From baf2f856288db1c63cfb363f1c3fbb0784f1cd7f Mon Sep 17 00:00:00 2001
From: Natalie <natalie@lilithuwu.com>
Date: Sat, 25 Apr 2026 02:33:15 -0700
Subject: [PATCH] =?UTF-8?q?fix(@projects/@magic-civilization):=20?=
 =?UTF-8?q?=F0=9F=90=9B=20update=20latency=20acceptance=20criteria?=
MIME-Version: 1.0
Content-Type: text/plain; charset=UTF-8
Content-Transfer-Encoding: 8bit

Co-Authored-By: Lilith Autocommit <noreply@atlilith.com>
---
 .project/objectives/p2-05-turn-latency.md | 10 +++++++---
 1 file changed, 7 insertions(+), 3 deletions(-)

diff --git a/.project/objectives/p2-05-turn-latency.md b/.project/objectives/p2-05-turn-latency.md
index c3aec5b2..7aa1a8cf 100644
--- a/.project/objectives/p2-05-turn-latency.md
+++ b/.project/objectives/p2-05-turn-latency.md
@@ -17,6 +17,10 @@ evidence:
 
 ## Acceptance
 
-- `tools/measure-turn-latency.py` (new) profiles 300 turns and emits `p50 / p90 / p99` latency.
-- p99 ≤ 1.0 s for the 3-AI normal difficulty 512-tile scenario.
-- Flame graph under `.project/reports/latency/` if regressions appear.
+- ✓ `tools/measure-turn-latency.py` exists and profiles N turns from a batch dir, emitting `p50 / p90 / p99` (latencies derived from cumulative `wall_clock_sec` deltas in turn_stats.jsonl). Verified working against `p0-01-chain-20260424_093210/` on apricot (1191 samples).

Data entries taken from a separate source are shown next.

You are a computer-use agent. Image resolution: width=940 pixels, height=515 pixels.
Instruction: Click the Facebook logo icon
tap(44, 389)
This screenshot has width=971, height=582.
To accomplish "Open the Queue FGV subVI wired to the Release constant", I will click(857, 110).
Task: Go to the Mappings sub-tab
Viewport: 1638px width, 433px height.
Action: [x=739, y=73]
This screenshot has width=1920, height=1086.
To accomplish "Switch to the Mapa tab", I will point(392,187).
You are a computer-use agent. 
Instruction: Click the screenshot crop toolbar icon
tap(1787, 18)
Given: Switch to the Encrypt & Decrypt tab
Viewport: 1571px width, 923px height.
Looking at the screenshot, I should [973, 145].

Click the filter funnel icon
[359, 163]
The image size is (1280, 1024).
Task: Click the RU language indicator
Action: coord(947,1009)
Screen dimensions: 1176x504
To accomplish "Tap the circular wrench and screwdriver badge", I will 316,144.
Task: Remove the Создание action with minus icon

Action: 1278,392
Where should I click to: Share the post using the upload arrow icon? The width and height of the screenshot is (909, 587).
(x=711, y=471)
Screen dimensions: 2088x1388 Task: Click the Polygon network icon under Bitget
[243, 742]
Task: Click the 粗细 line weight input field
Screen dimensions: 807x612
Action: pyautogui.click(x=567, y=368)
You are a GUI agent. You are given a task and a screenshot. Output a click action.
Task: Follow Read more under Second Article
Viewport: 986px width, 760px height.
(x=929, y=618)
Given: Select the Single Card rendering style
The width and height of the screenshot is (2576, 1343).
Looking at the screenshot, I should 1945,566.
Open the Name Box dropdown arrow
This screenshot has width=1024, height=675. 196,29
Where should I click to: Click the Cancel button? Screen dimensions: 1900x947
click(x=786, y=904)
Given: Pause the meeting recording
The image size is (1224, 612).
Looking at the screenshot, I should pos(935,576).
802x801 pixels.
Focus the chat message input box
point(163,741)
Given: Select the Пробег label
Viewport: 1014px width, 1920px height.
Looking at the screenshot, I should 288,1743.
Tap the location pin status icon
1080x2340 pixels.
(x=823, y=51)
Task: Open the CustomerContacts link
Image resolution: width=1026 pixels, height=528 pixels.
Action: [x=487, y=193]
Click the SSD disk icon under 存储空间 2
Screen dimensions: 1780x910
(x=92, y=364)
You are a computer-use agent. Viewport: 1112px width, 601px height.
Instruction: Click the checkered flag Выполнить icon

+- ✗ p99 ≤ 1.0 s on the canonical scenario — **gate calibration mismatch**:
+  - Specified scenario "3-AI normal difficulty 512-tile" doesn't match any current map config; smallest 4-player map is 52×32 = 1664 tiles. The "512-tile" target predates current map sizing.
+  - Measured on the 2-AI duel-map MCTS chain batch (closest analogue to "3-AI 512-tile"): p50=0.57s, p90=2.16s, p99=4.39s, max=6.29s (1191 samples across 6 seeds). p99 is ~4.4× the gate.
+  - Per-turn cost is dominated by MCTS rollout depth (~100-500ms per AI player). 3 AI players at MCTS depth 20 ≈ 600-1500ms baseline regardless of map size; the 1s p99 gate was set before MCTS+PUCT shipped (p0-01/p0-38) and would now require either a shallower default MCTS depth or rewriting the gate to match current AI architecture.
+  - Recommendation: rewrite gate to `p50 ≤ 1.0s` (currently 0.57s — passing) AND keep p99 as a softer "regression watch" metric (current ~4s baseline; alert on >2× regression).
+- ✗ Flame graph under `.project/reports/latency/` — would only matter if we accept the current p99 as the regression baseline first.